Earth Day — a day created to raise awareness about the environment and appreciation for our Mother Earth — has been celebrated in the United States since 1970, and worldwide since 1990. Many pinpoint that first 1970 Earth Day as the beginning of the modern environmental movement. Today Earth Day is sponsored by the Earth Day Network and celebrated in almost 200 countries, with over 500 million people participating in public events and private education across our wonderful world. In 2009 the U.N. even got involved, declaring April 22 International Mother Earth Day.

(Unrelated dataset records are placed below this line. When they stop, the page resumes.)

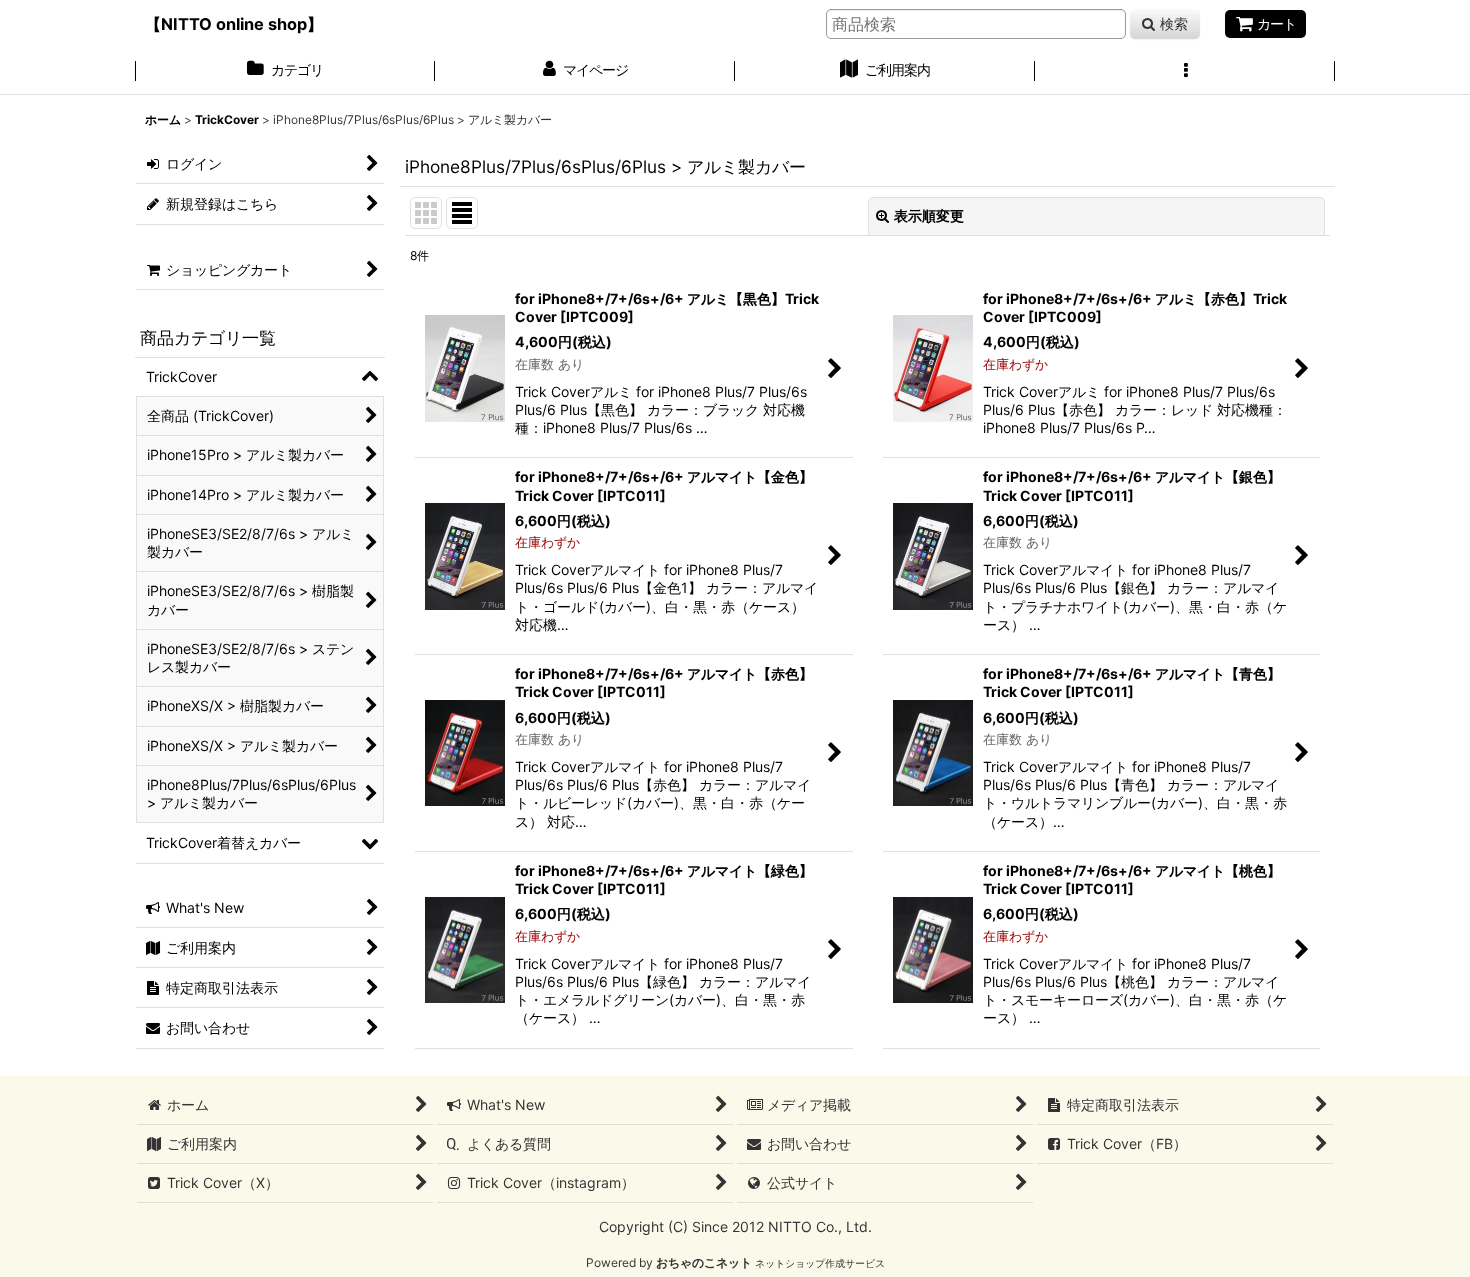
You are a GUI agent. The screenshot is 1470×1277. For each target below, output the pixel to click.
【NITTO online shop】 (234, 24)
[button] (1185, 72)
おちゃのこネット (704, 1262)
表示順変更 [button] (929, 215)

I grew up during the era of heavy public service announcements. Whether it was the famous “this is your brain on drugs” ad, or a short segment about energy waste, there was always some message to be learned during the commercial breaks. I especially remember the PSAs about water consumption, and how wasteful much of America was while we were leisurely brushing our teeth or taking long, hot showers. As a conscientious child I tried to do what little I could — our family recycled and I tried not to be wasteful. But, unfortunately, as an adult I have slipped into some lazy patterns. When I bought my home six years ago I ventured out into the country where we don’t get trash service. As a result, Chris and I (actually, it’s usually just Chris) have to borrow my parents’ truck once every couple of weeks and haul our trash to our county landfill.

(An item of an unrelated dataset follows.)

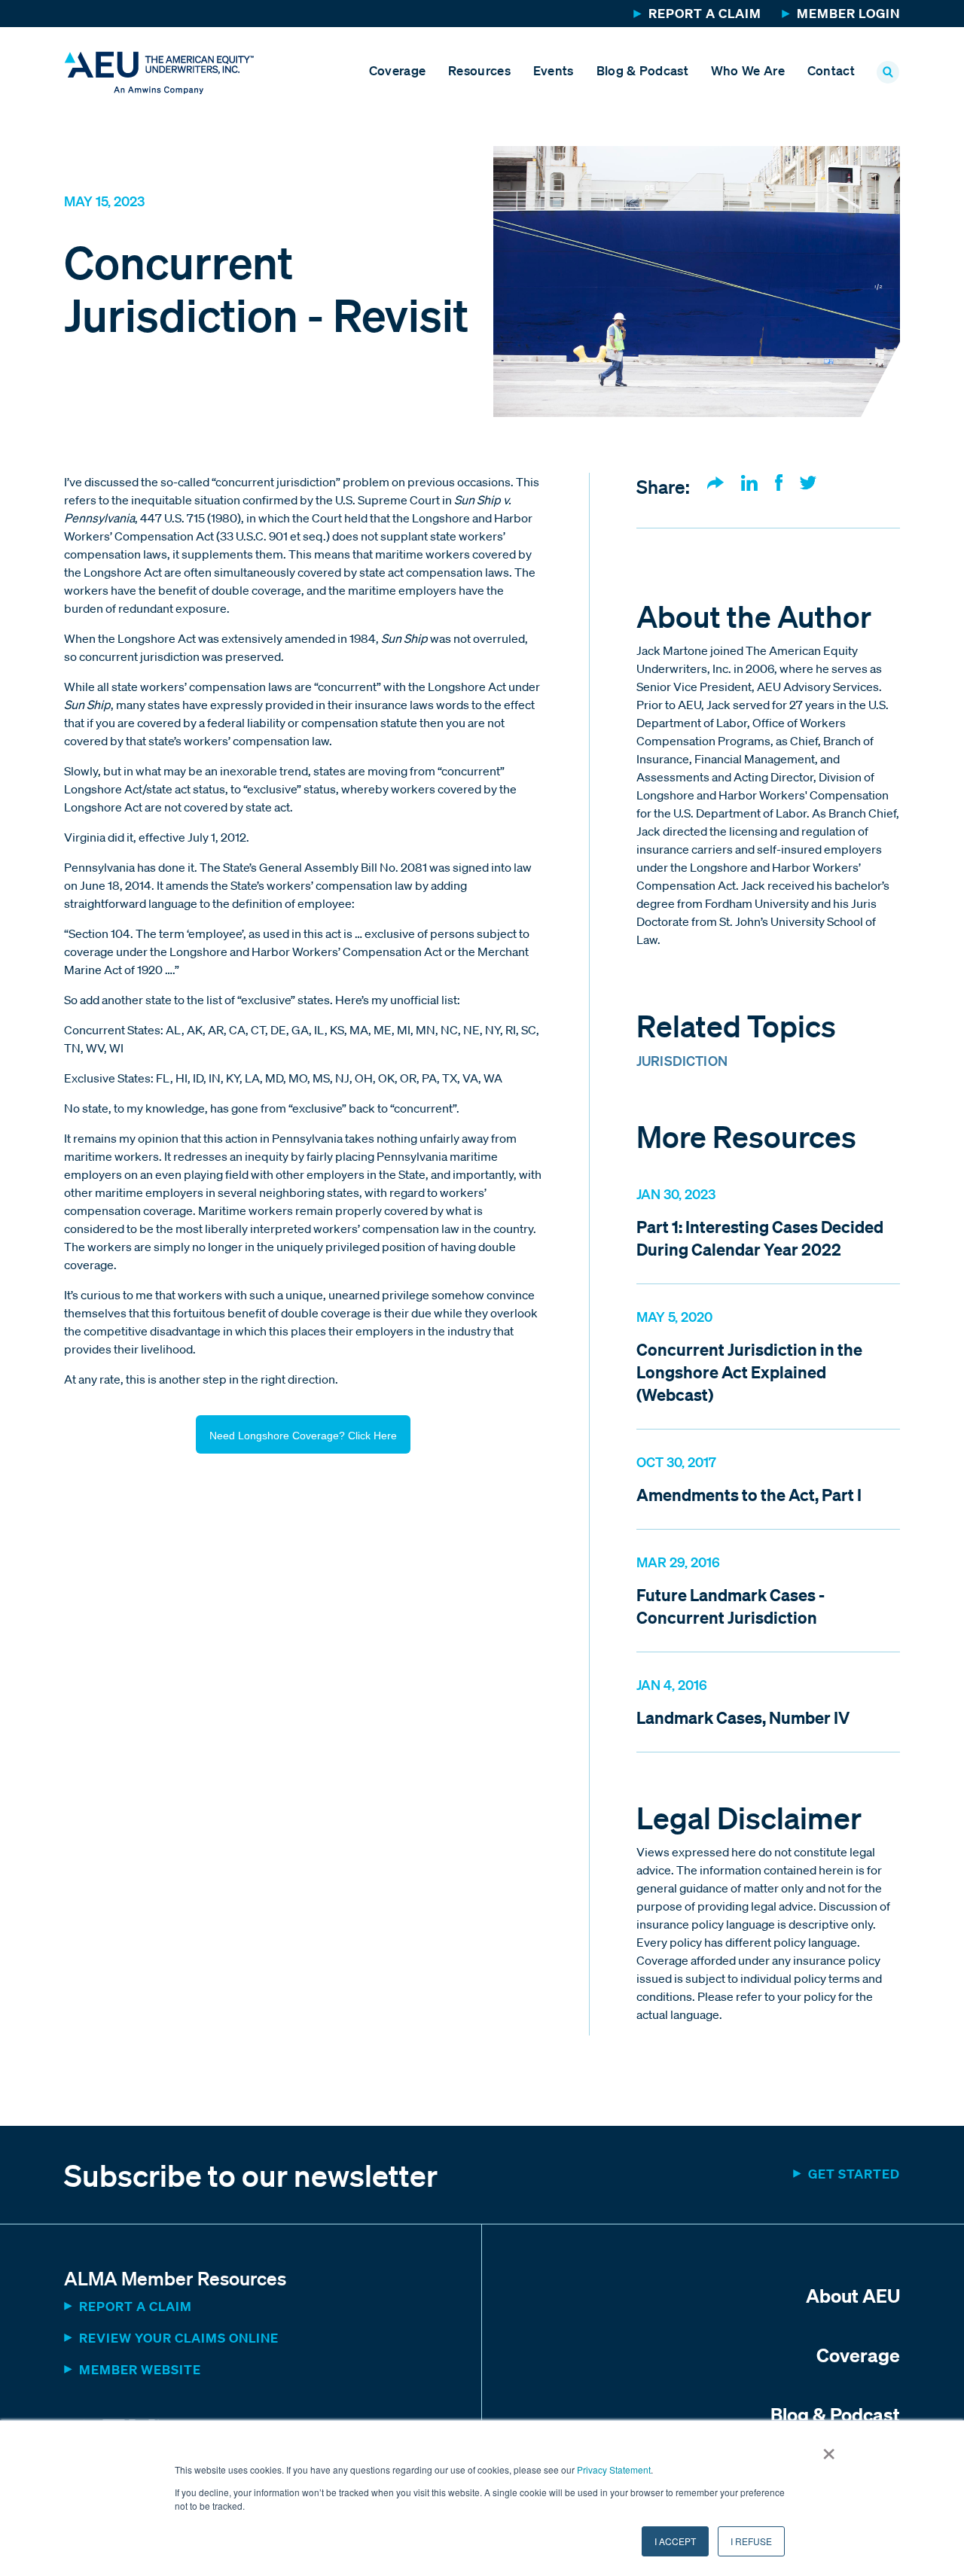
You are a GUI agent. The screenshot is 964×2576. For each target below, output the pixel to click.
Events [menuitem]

Most people think it’s kind of strange when I say this, but Stafford County actually has a really nice landfill. It’s very well organized, the staff is friendly (at least compared to most county-level government workers), and the facility also makes free mulch and accepts cell phone donations for volunteer organizations. Plus, it doesn’t really stink the way you’d expect it too. They’ve even planted some daffodils near the exit! The bad news is, apparently a lot of other people like the landfill too. Due to our work schedule we can only go on the weekend, and it’s usually teaming with customers. Because of the crowd, at some point along the way we stopped recycling our paper, plastic, aluminum, and glass. I’m ashamed to admit it, but it’s all just been going in the same trash bag.